Invensys senior in-house lawyers exit following Schneider takeover
The bulk of senior in-house lawyers in Invensys' UK corporate group have left or are leaving the engineering and IT firm, following the UK company's £3.4bn takeover, Legal Week has learned.
November 18, 2014 at 08:03 PM
2 minute read
Senior members of Invensys' legal team – including the bulk of the UK corporate in-house group – have left or are set to leave the engineering and IT firm in the wake of this year's £3.4bn takeover by French multinational Schneider Electric.
The takeover has also led to the termination of a major contract held by Baker & McKenzie to carry out employment and immigration work for Invensys, Legal Week has learned.
A restructuring of the in-house team has led to the departures of a number of lawyers, including EMEA general counsel and vice president Caroline Hilton and associate general counsel Fiona Sandford, who oversaw the M&A and restructuring projects teams respectively.
Associate general counsel Bernie Hau, previously a solicitor at Dentons, is understood to be leaving the company at the end of the year, while senior legal counsel Louisa Monniot has also departed.
At the end of April, Invensys head of legal Victoria Hull agreed to step down from her role following the takeover by Schneider, one of the largest foreign purchases of a British company in the last year.
The deal saw Linklaters take the lead role for Schneider, and Freshfields Bruckhaus Deringer advise Invensys.

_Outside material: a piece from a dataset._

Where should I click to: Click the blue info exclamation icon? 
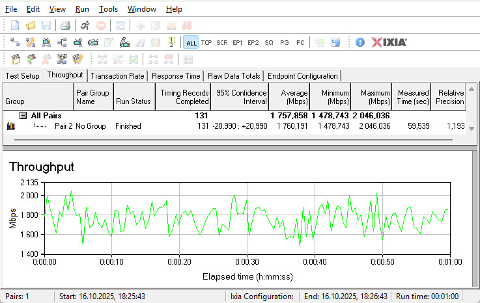360,42
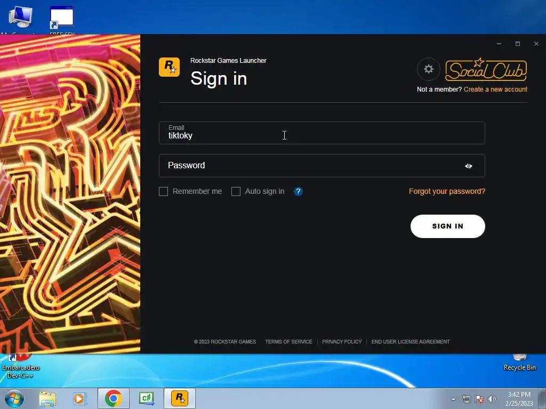Open Windows Explorer folder in the taskbar
The image size is (546, 409).
pos(47,398)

Two sources said the restructured legal team – which is overseen by Peter Wexler, the US-based general counsel of Schneider – had yet to complete a review of its external legal panel.
However, part of that exercise has seen Schneider terminate a global contract between Invensys and Baker & McKenzie, covering all employment and immigration legal work for the acquired company.

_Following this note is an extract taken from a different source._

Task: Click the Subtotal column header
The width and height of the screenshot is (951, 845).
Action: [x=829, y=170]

Schneider has instead adopted its policy of working with preferred external counsel in individual jurisdictions for employment advice. Bakers declined to comment on the contract.
In its takeover documentation, Schneider said it had identified synergy savings of more than £100m a year following the acquisition. Two sources told Legal Week the in-house team's restructuring would result in gaps in legal knowledge of the Invensys business.
Schneider and Invensys did not respond to requests for comment.